徳川幕府15代将軍・徳川慶喜、戊辰戦争で軍医として活躍した松本良順、同じく戊辰戦争に医師として参加した蘭方医の関寛斎などが登場します。
幕末〜明治維新の激動の時代を、医療目線、医療を通した身分制度批判を描いた作品です。
黒船来航などで大きく時代が動いた幕末、それまで一般的だった漢方医学から、蘭学が求められるようになりました。この変革の時代を、蘭学という新しい学問で身分社会と戦いながら生きる姿が描かれています。
胡蝶の夢に関連した漫画『胡蝶の夢路』・小説リゼロ『胡蝶之夢』・ゲーム ペルソナ『胡蝶の夢』とは?
「胡蝶の夢」に関連するそのほかの作品についても紹介します。
漫画『胡蝶の夢路』について
漫画『胡蝶の夢路』は、無料のWeb漫画「comico」にて連載されていた和風ファンタジー漫画です。原作者は志摩 午氏。

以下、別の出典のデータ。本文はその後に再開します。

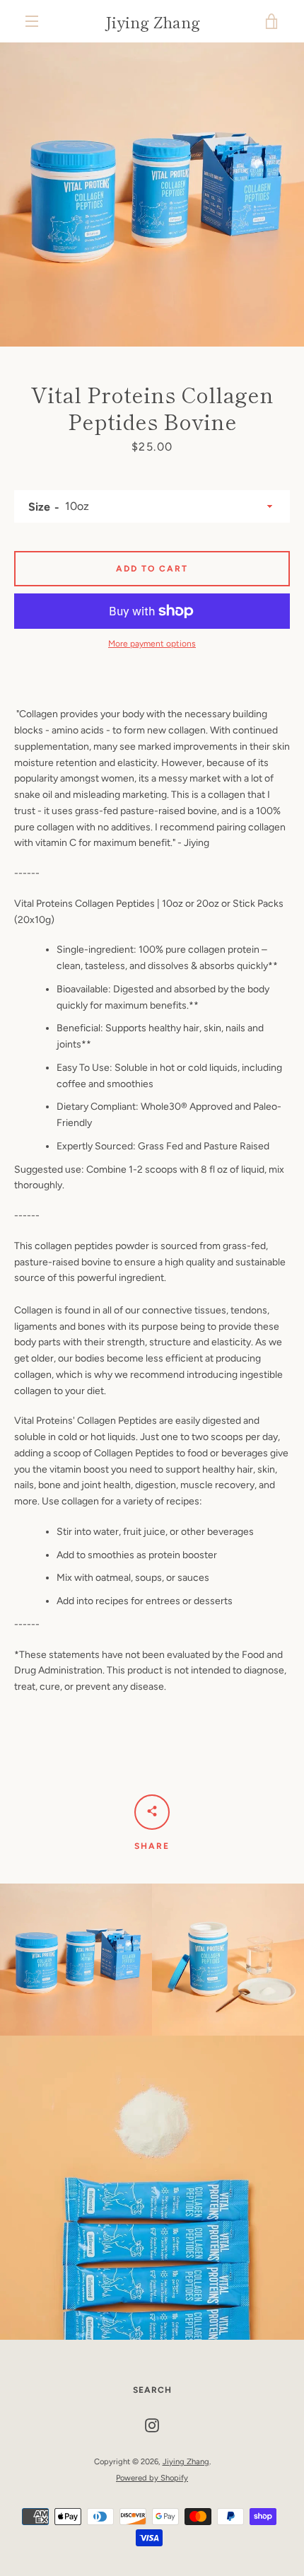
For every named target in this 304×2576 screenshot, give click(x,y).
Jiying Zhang (152, 21)
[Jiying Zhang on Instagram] (152, 2425)
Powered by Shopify (152, 2478)
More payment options (152, 644)
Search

妖と半妖が織り成すストーリーと繊細な絵が人気で、特に女性ファンから多くの支持を受けています。
主人公の澄(すみ)は、ある日妖(あやかし)の世界に落ち、そこで胡蝶(こちょう)という名前をもらい、半妖として妖の世界で生きていくことになります。澄を助け、胡蝶という名を与えたのは銀(しろがね)という妖。
妖の世界で新たな一歩を踏み出していく胡蝶の姿や、銀が胡蝶に抱く恋心が描かれています。
小説リゼロ(Re:ゼロから始める異世界生活)に登場する『胡蝶之夢』
長月達平氏による人気ライトノベル『Re:ゼロから始める異世界生活』にも、『胡蝶之夢』が登場します。
『Re:ゼロから始める異世界生活』は「リゼロ」という略称で親しまれ、2012年より「小説家になろう」にて連載開始。シリーズ累計発行部数は1100万部を超え(2021年12月時点)、テレビアニメ化もされています。
リゼロは本編の他に番外編もあり、番外編はリゼロEXと呼ばれます。このリゼロEXで『胡蝶之夢』というタイトルの話が登場します。本編第4章の合間に出てくる話ですが、現在はサイトから削除されています。
サイトから消えて読めなくなってしまった作品というのも、まるで「胡蝶の夢」のようですね。
女神異聞録ペルソナに関係する『胡蝶の夢』
『女神異聞録(めがみいぶんろく)ペルソナ』は、1996年発売されたPlayStation用のゲームソフトです。ペルソナシリーズとして高い人気があり、全世界のシリーズ累計売上本数は1500万本を記録しています(2021年時点)。
ゲームのシナリオに「胡蝶の夢」に関連するものは出てきませんが、オープニングムービーで「胡蝶の夢」に関連する描写がされています。
オープニングの始まりに、「ある時、私は蝶になった夢を見た」という字幕が表示され、荘子による『荘子・斉物論』が紹介されるという演出がされています。
最後に
「胡蝶の夢」の意味や由来、「胡蝶の夢」に関する作品などを紹介しました。中国古典の由来ということもあり、少し解釈が難しく感じますが、「人生が儚いさま」や「夢か現実かはっきりわからない様子」を指す、実は身近な表現に使える便利な言葉です。ぜひ活用してみてくださいね。